### Brief a
From the entries below, extract the part that opens with the line containing "pixels, height=711 pixels." and closes with the line containing "brightness-row: 自动 is", reproducing those lines exactly and leaving out the pictures.

*** Page text ***

More advanced designs use baffles and expansion chambers to slow down the escaping gases; this is the basic principle behind a linear compensator. Ports are often added to the expansion chambers, producing the long, multi-chambered recoil compesators often seen on IPSC raceguns.
There are advantages and disadvantages to muzzle brakes. Recoil is a subjective concept. One shooter may perceive it as pain, another as movement of the sights, and another as rearward thrust. Recoil energy can be sharp if the impulse is fast or may be considered soft if the impulse is slower, even if the same total energy is transferred.
Besides reducing felt recoil one of the primary advantages of a muzzle brake is the reduction of muzzle rise. This allows a weapon's sights to be realigned more quickly. This is relevant particularly for fully automatic weapons. Muzzle rise is often entirely eliminated by an efficient design. Because the rifle moves rearward less, the shooter has little to compensate for. This is particularly true of rapid-fire, fully-automatic fire, and large-bore hunting rifles. They are also common on small-bore varmint rifles, where reducing the muzzle rise allows the shooter to see the bullet impact through a telescopic sight. A reduction in recoil also reduces the chance of undesired (painful) contacts between the shooters head and the ocular of a telescopic sight or other aiming components that have to be positioned near the shooters eye. Another advantage of a muzzle brake is a reduction of recoil fatigue during extended practice sessions, enabling the shooter to consecutively fire more rounds accurately. Further, flinch (involuntary pre trigger release anxiety behaviour resulting in inaccurate aiming and shooting) caused by excessive recoil may be significantly reduced or eliminated with certain shooters.
The advantages of brakes and compensators are not without cost, however. The most obvious of these to the shooter or gun crew is the increase in sound pressure level as well as the increase in muzzle blast for the shooter or gun crew. This occurs because the sound, flash, and pressure waves normally projected largely away from the shooter are now partially-redirected outwards to the side or even at backward angles towards the shooter or gun crew. While eye and ear protection should always be used when shooting, this is not even enough to avoid hearing damage with the muzzle blast directed back towards the shooter or gun crew.

*** End of Page text ***

### Brief b
Copy the part of the muzzle brake text that opens with the words "More advanced designs" and closes with "energy is transferred.".

*** Extracted material ***

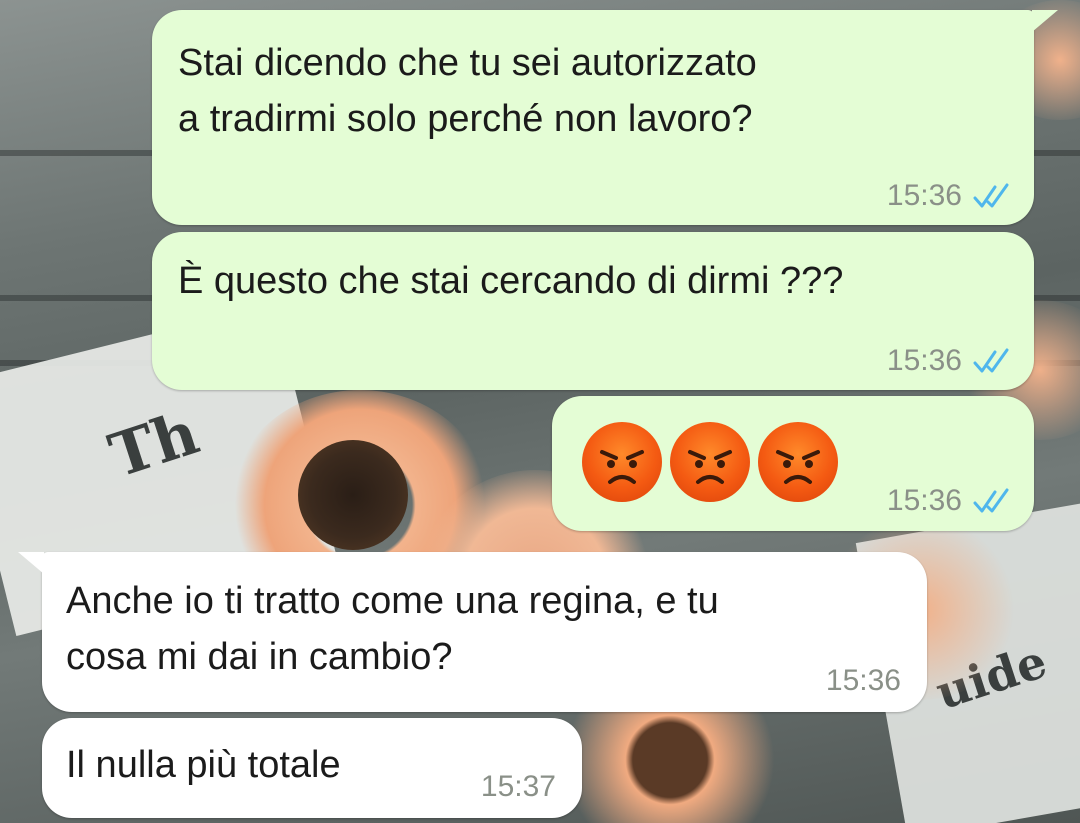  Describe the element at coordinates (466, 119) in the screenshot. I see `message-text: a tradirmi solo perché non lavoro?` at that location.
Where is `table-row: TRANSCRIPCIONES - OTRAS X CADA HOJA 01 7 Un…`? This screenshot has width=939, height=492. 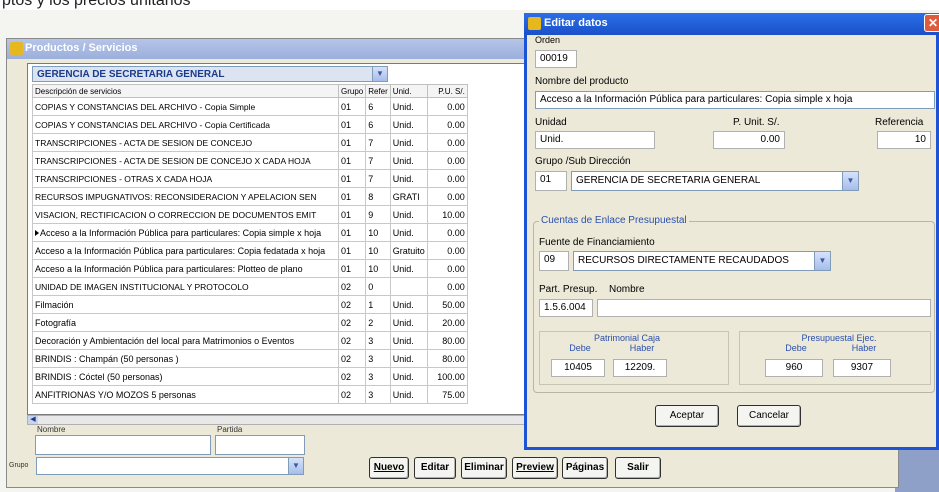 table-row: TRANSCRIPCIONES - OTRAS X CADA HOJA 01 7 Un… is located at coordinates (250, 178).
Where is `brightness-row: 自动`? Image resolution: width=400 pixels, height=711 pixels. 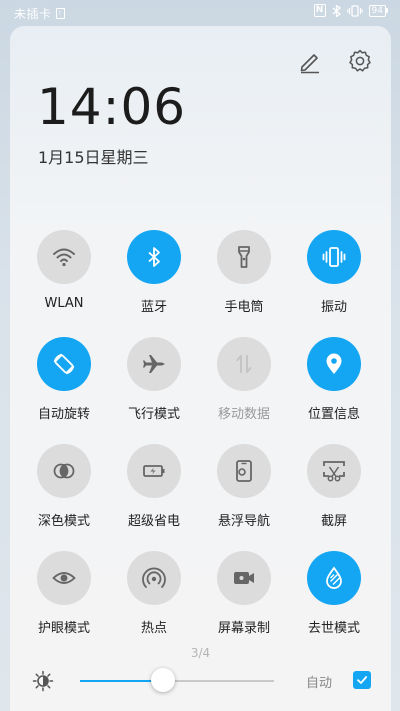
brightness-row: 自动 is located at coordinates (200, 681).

*** End of Extracted material ***
*** Extracted material ***

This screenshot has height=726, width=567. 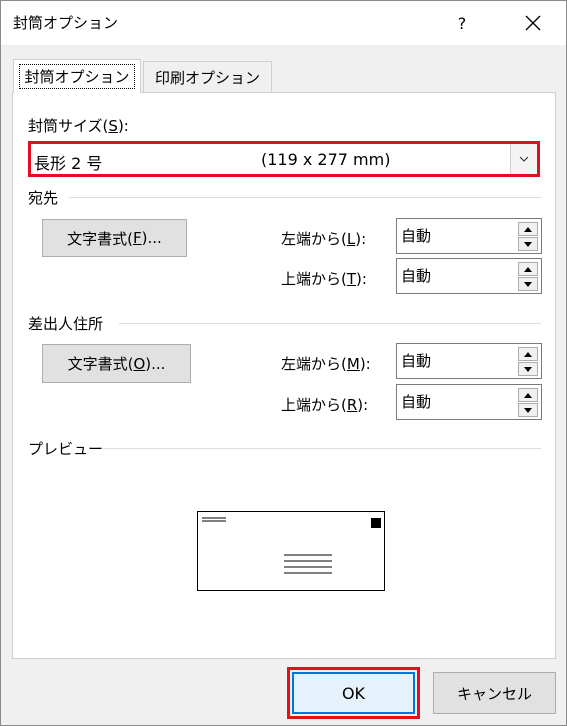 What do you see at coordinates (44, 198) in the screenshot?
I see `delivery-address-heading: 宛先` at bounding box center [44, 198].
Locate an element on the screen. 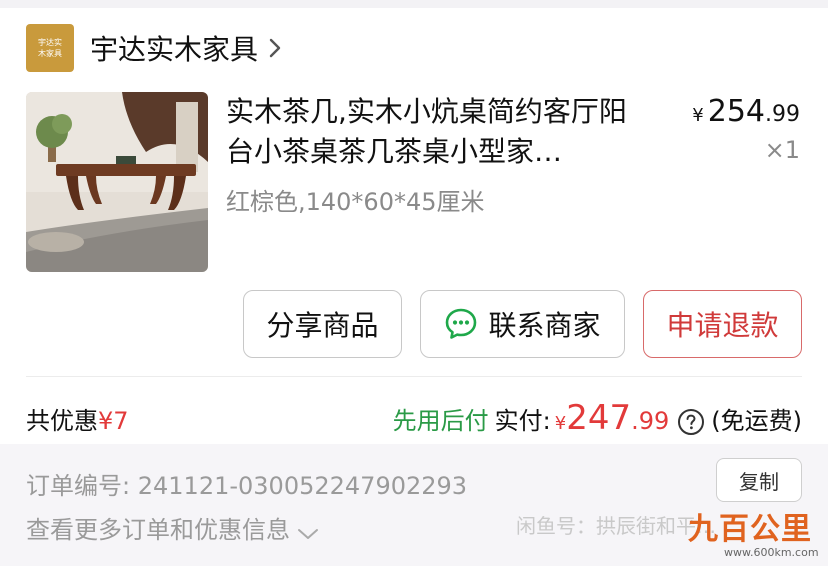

*** End of Extracted material ***

### Task answer a
Where is `brightness-row: 自动`? Image resolution: width=400 pixels, height=711 pixels. 
brightness-row: 自动 is located at coordinates (200, 681).

### Task answer b
More advanced designs use baffles and expansion chambers to slow down the escaping gases; this is the basic principle behind a linear compensator. Ports are often added to the expansion chambers, producing the long, multi-chambered recoil compesators often seen on IPSC raceguns.
There are advantages and disadvantages to muzzle brakes. Recoil is a subjective concept. One shooter may perceive it as pain, another as movement of the sights, and another as rearward thrust. Recoil energy can be sharp if the impulse is fast or may be considered soft if the impulse is slower, even if the same total energy is transferred.